A copy-on-write write never overwrites a block that a snapshot still references. Instead it copies the old block aside (the snapshot keeps pointing at the copy) and writes the new data to a fresh block. A retention loop reclaims space only by dropping snapshots old enough that no live snapshot still references their pinned blocks.

// copy-on-write: never clobber a block a snapshot still needs
function cow_write(volume, block_id, new_data):
    if any_snapshot_references(block_id):       // shared with a snapshot
        old = volume.blocks[block_id]
        copy = allocate_new_block()             // pins old version on disk
        copy.data = old.data
        for snap in snapshots_referencing(block_id):
            snap.remap(block_id -> copy)        // snapshot keeps the old view
    volume.blocks[block_id] = write(new_data)   // live volume diverges

// retention: prune old snapshots, free only un-shared blocks
function prune(snapshots, max_age_days):
    for snap in snapshots:
        if snap.age > max_age_days:
            drop(snap)
    for blk in pinned_blocks():
        if not any_snapshot_references(blk):    // nothing left needs it
            free(blk)                           // space finally returns

Trade-offs

Aspect	Cost	Signal to watch
Snapshot creation	O(1) — just a new reference, no data copied	Snapshot count climbing without bound
Space	Grows with churn × retention, not live-data size	Used space far above live-data size
Performance	Copy-on-write write amplification and fragmentation	Write latency creeping up over time
Deletion	Pruning frees only blocks no remaining snapshot shares	Reclaimed space far below the snapshot’s logical size
Recovery time	Point-in-time restore is fast, but each kept point costs space	Retention depth vs free-space headroom

Watch out for

Unbounded retention with no prune or merge policy — snapshots pile up forever and only ever add to used space.
High write churn multiplies the cost: every rewritten block under a snapshot pins an extra copy, so busy volumes bloat fastest.
Alerting on live-data size but not snapshot-pinned space — the dashboard looks flat while the disk silently fills.
Deleting a snapshot frees less than expected because its blocks are still shared with newer snapshots or the live volume.
Disk pressure cascades: writes fail, the database flips to read-only, and the node may be evicted; long snapshot chains also slow reads.

Worked example

Take a 100 GB volume with 5% daily churn and an hourly snapshot kept for 30 days. Each day rewrites about 5 GB of blocks; under a snapshot, every rewrite pins the old version, so roughly 5 GB of new pinned space accrues per day on top of the steady 100 GB of live data. Over the 30-day retention window that is about 30 × 5 = 150 GB of snapshot-pinned blocks — about 250 GB used total while the live data never leaves 100 GB.

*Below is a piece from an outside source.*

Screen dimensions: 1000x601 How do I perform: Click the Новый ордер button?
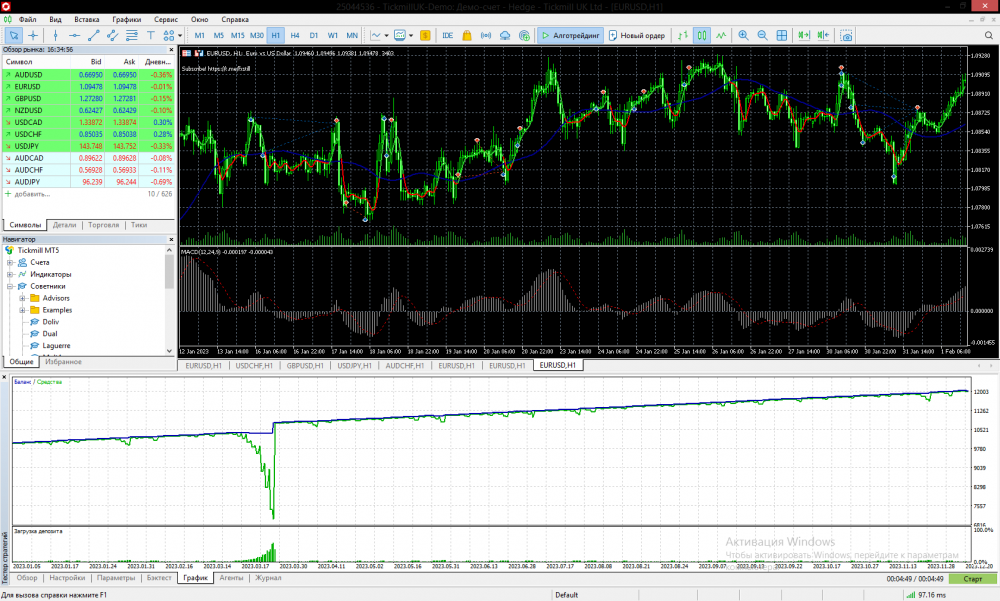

On a 256 GB volume that crosses the warning watermark within roughly two weeks and fills near day 30, which is exactly the curve in the animation: the live-data band stays flat while the snapshot band climbs tick by tick, tips the bar from healthy green to warning warm and into disk pressure — until a prune drops the oldest snapshots and their uniquely-pinned blocks finally free.

Check yourself

Live data is steady at 100 GB, but the disk keeps filling toward full. What is the most likely cause?

You delete the oldest snapshot to recover space, but barely any frees. Why?